L’incredibile ed immeritato successo al botteghino di Alice in Wonderland di Tim Burton nel 2010 e l’irrefrenabile mania di serializzare qualsiasi prodotto dal pubblico trasversale da parte del sistema hollywoodiano, hanno dato il via ad una delle più pericolose e meno stimolanti tendenze cinematografiche degli ultimi anni: la trasposizione – preferibilmente in chiave dark – delle fiabe classiche. Nell’ultimo lustro ci sono state regalate porcate di successo come Biancaneve e il cacciatore, Cappuccetto rosso sangue e Maleficent, nessuna delle quali era riuscita nell’intento di ricreare la magia dei testi originali, né tantomeno aveva contribuito ad aggiungere qualcosa di innovativo. Ecco che in questo contesto, disastroso e desolante, le aspettative per il Cenerentola di Kenneth Branagh erano ai minimi storici. Ogni tanto, però, è decisamente piacevole essere smentiti, e lo è anche di più l’essere sorpresi: la trasposizione cinematografica del classico Disney messa in scena dal regista britannico riesce laddove tutti avevano finora fallito, creando un gioiello di pura magia.
Branagh ha dimostrato che a volte, il cinema, è una semplice questione di equilibrio, in cui, dosando al meglio gli ingredienti a propria disposizione, è possibile costruire un marchingegno calibrato che funziona su tutti i fronti. Ed è in questo modo che, inaspettatamente, il film Disney, presentato fuori concorso alla 65ª Berlinale esattamente 65 anni dopo la presentazione del classico d’animazione (che si portò a casa, tra l’altro l’Orso d’oro per il miglior film musicale), ha emozionato e commosso i giornalisti provenienti da tutto il mondo che, tornati bambini per quasi due ore, si sono abbandonati all’unico applauso a scena aperta concesso ad un film in corso di proiezione durante tutti gli undici giorni. Uno dei pregi dell’adattamento firmato dal regista britannico e dallo sceneggiatore Chris Weitz è l’aver evitato la trappola della moda di cercare stravolgere a tutti i costi il testo originale, rendendo protagonisti gli antagonisti, mandando in guerra delle principesse corazzate o realizzando spin-off basati su personaggi secondari, con l’unico intento di voler sovvertire i canoni del racconto fiabesco. Cenerentola fa del “ritorno” allo spirito dei classici Disney il proprio punto di forza, non avendo timore di puntare sui valori e i principi tipici della fiaba originale per fare breccia nei cuori degli spettatori, ma anzi sfruttando i “buoni sentimenti” veicolati dalla protagonista per ricordarci che in questo mondo, ogni tanto, è necessario che qualcuno ci faccia sperare che fare della gentilezza il proprio stile di vita possa aiutare a realizzare i propri sogni.

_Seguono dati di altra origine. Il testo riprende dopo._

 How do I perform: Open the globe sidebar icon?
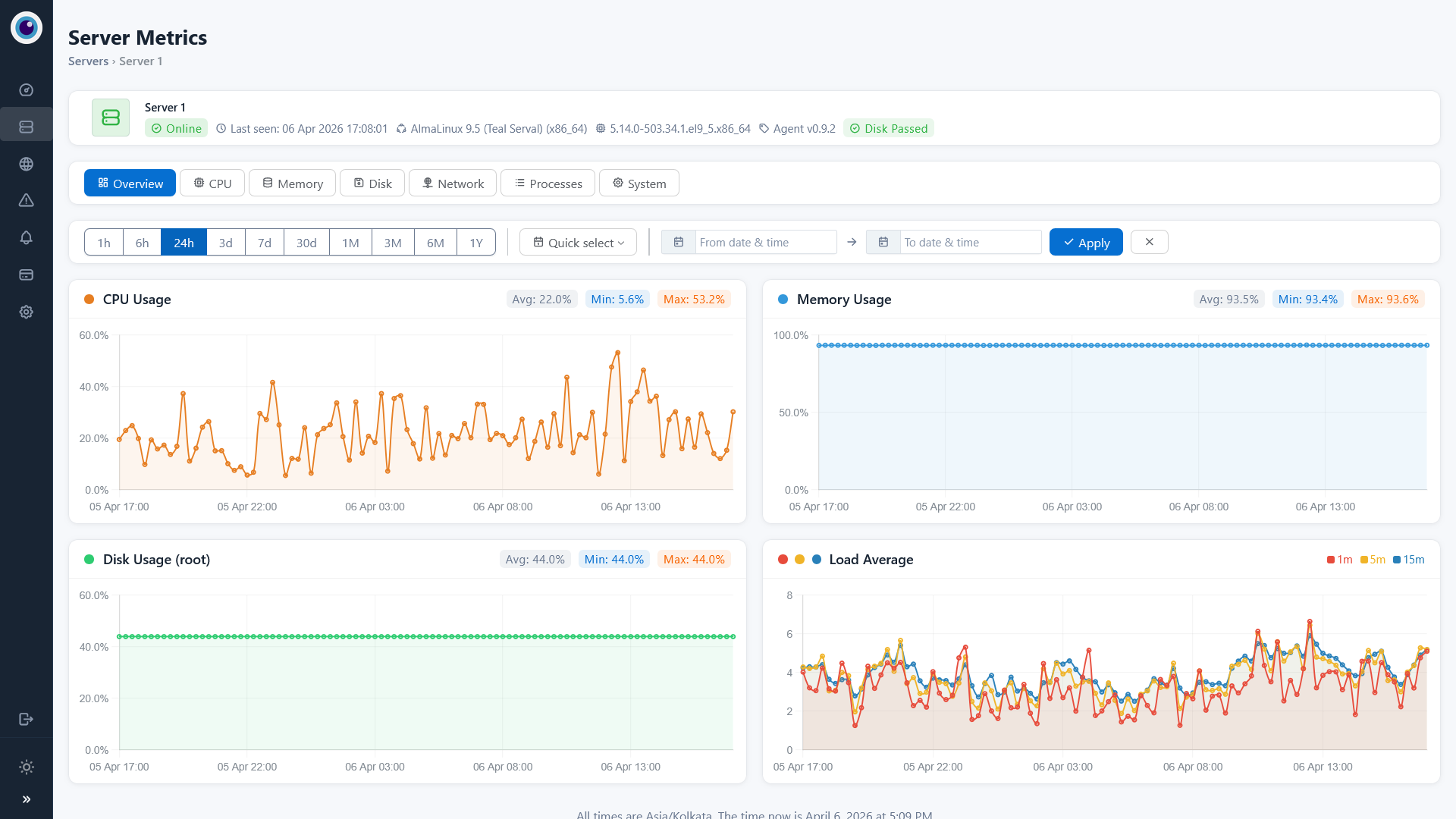point(27,164)
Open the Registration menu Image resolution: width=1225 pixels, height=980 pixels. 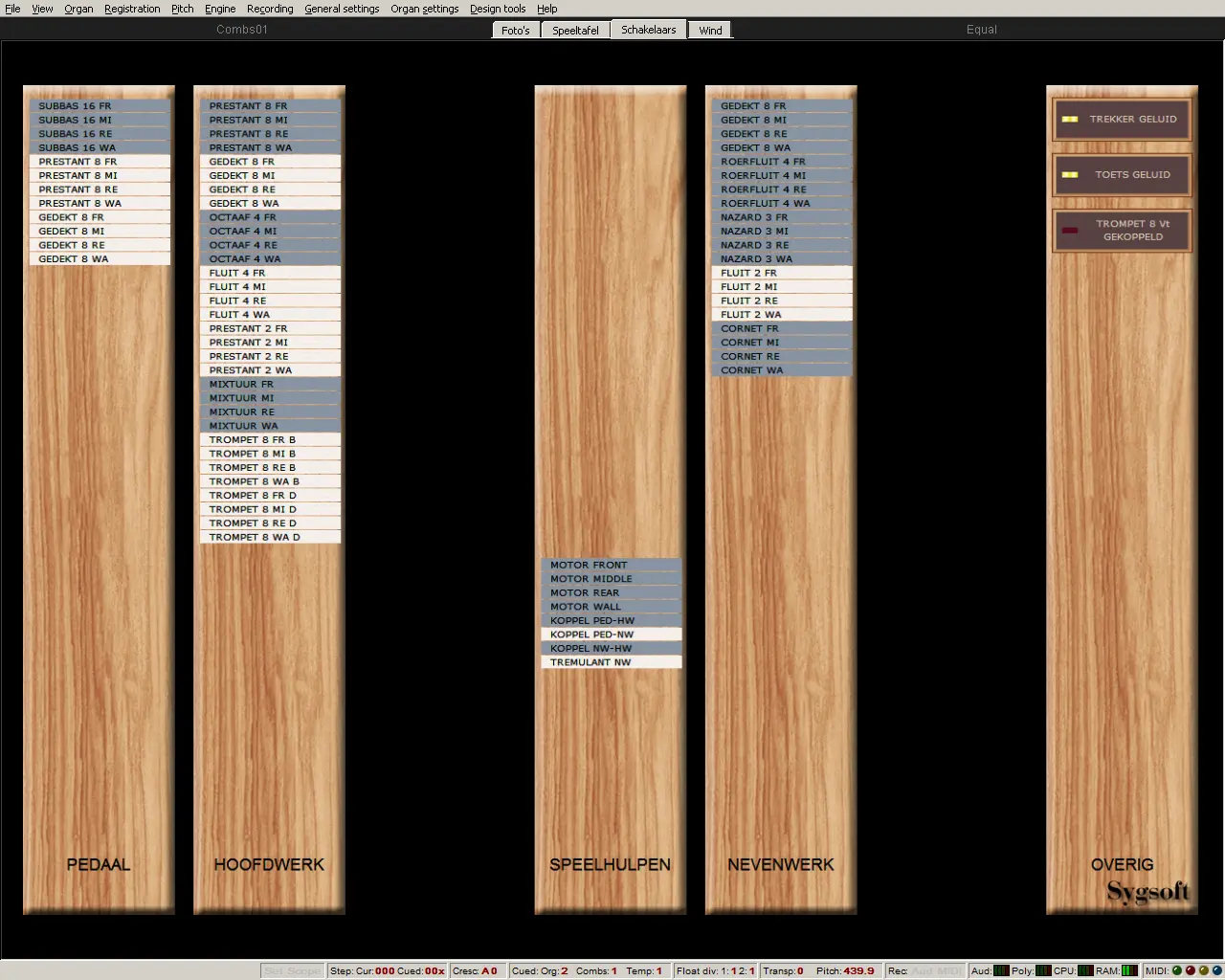[x=132, y=9]
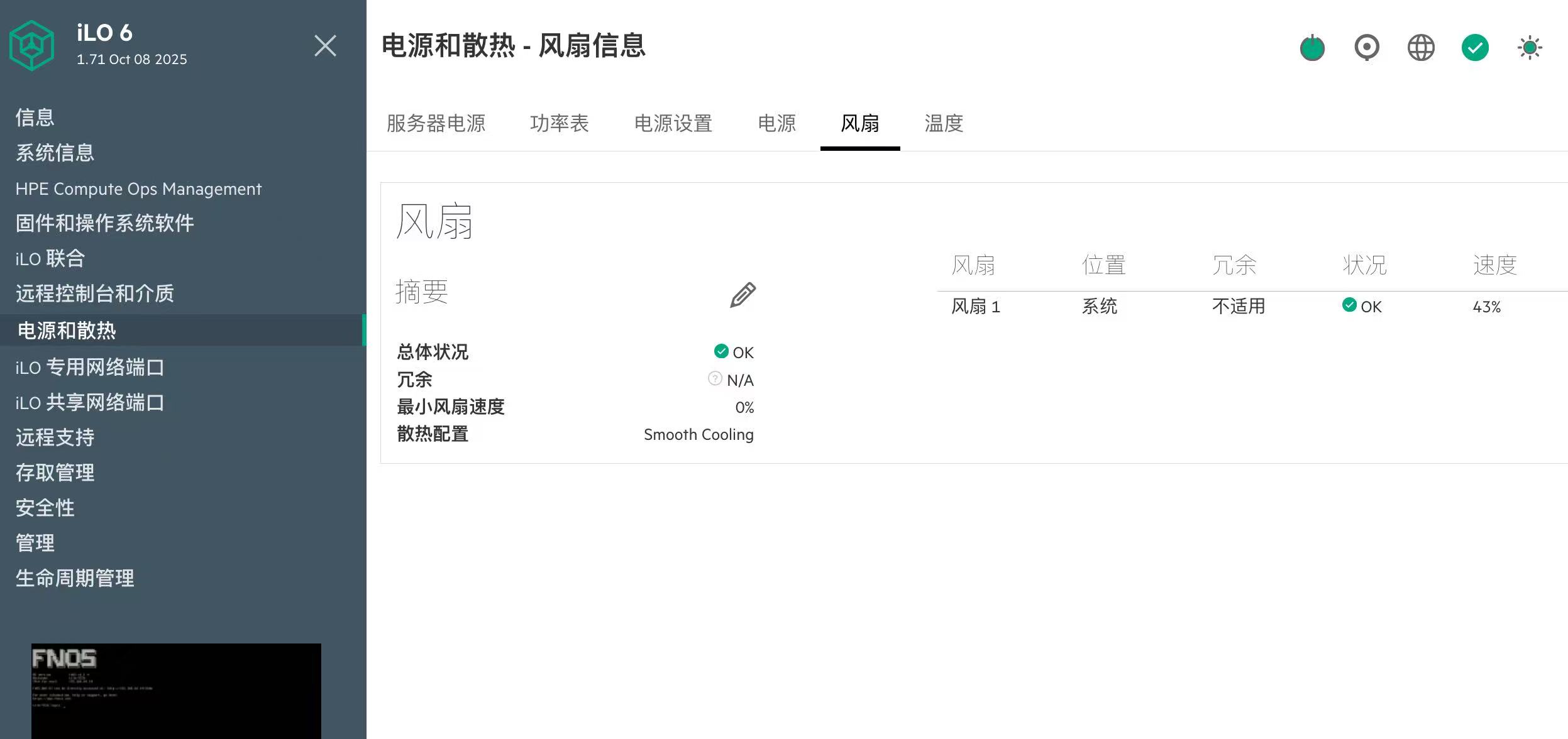Image resolution: width=1568 pixels, height=739 pixels.
Task: Click the pencil edit icon beside 摘要
Action: 743,295
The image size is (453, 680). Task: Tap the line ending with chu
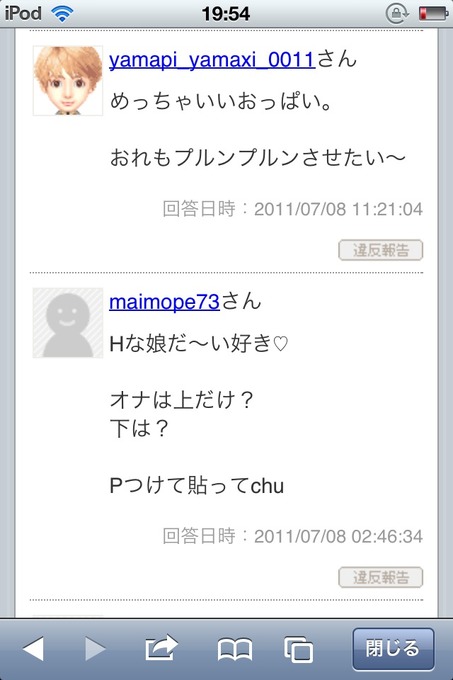[197, 486]
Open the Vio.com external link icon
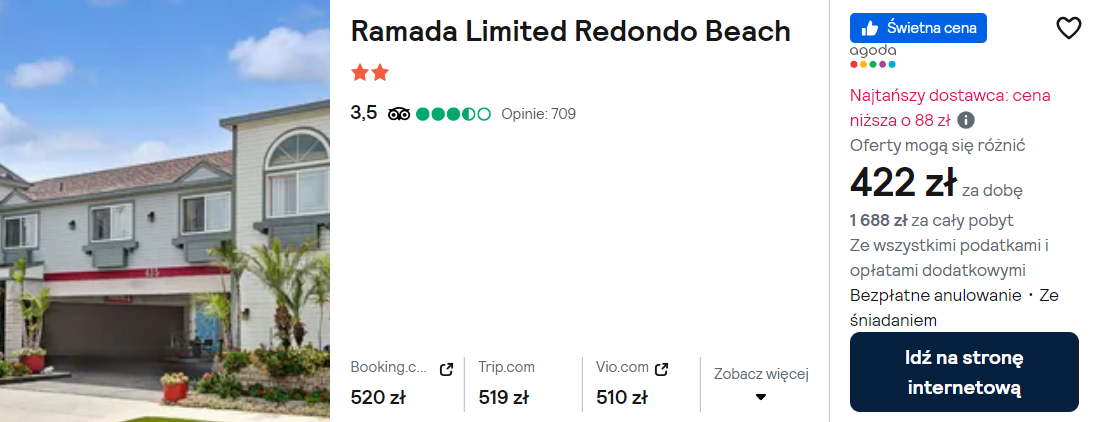 pyautogui.click(x=662, y=367)
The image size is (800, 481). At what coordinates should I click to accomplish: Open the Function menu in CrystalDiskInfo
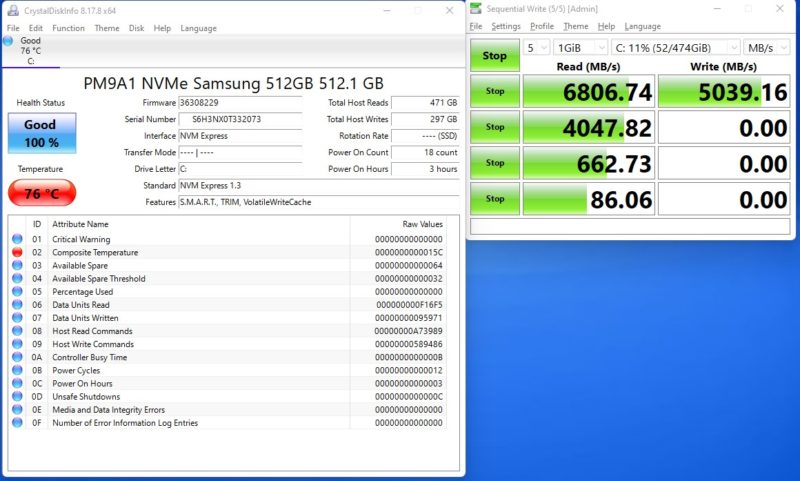pos(68,28)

Ad interpretare Cenerentola e Principe Azzurro troviamo Lily James e Richard Madden, due volti freschi provenienti dalla serialità televisiva (Downtown Abbey lei, Il trono di spade lui), ma a rubare la scena a tutti c’è sicuramente una eccezionale Cate Blanchett, che con la sua matrigna accecata dall’invidia regala a tutto il film uno spessore che di rado si trova in prodotti di questo genere. A restituire l’indimenticabile grazia dei disegni del Classico Disney ci hanno pensato ancora una volta le straordinare scenografie di Dante Ferretti e i magnifici costumi di Sandy Powell.